LEAP Campus Action Network (CAN)

LEAP Featured Sessions

Part of AAC&U’s Network for Academic Renewal conferences, LEAP Featured Sessions are intended to:

CAN member institutions can apply to have sessions designated as LEAP Featured Sessions when they submit proposals to a particular Network for Academic Renewal conference.

Any type of conference session—hands-on workshop, promising practice/research/evaluation, poster, or facilitated discussion—can be designated as a LEAP Featured Session in the conference program. Before submitting a proposal, please review the criteria and the examples from recent conferences, below.
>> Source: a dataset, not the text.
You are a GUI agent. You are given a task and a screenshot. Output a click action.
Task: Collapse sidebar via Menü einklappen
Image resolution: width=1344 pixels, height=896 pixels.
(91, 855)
Note: You will be able to check the LEAP Featured Session option in the online proposal submission form for each Network for Academic Renewal conference.

Criteria

  • Session presenters must be from CAN member institutions. (To find out if your campus is a member, click here, or to join CAN, click here. Membership in CAN is simple and free for AAC&U members.)
  • Both the session abstract and longer description should explicitly reference how your campus work connects to LEAP by directly addressing: (1) one or more of the LEAP essential learning outcomes and (2) one or more of the LEAP principles of excellence or high-impact practices identified as mechanisms for achieving the essential learning outcomes.
  • Session proposals should explicitly state how the facilitators will weave LEAP elements directly into a session’s framing, discussion, or activities.
  • Preference will be given to sessions that address how the campus practice/strategy engages a significant number of students or can be scaled to engage a significant number of students, particularly those students historically underserved by higher education.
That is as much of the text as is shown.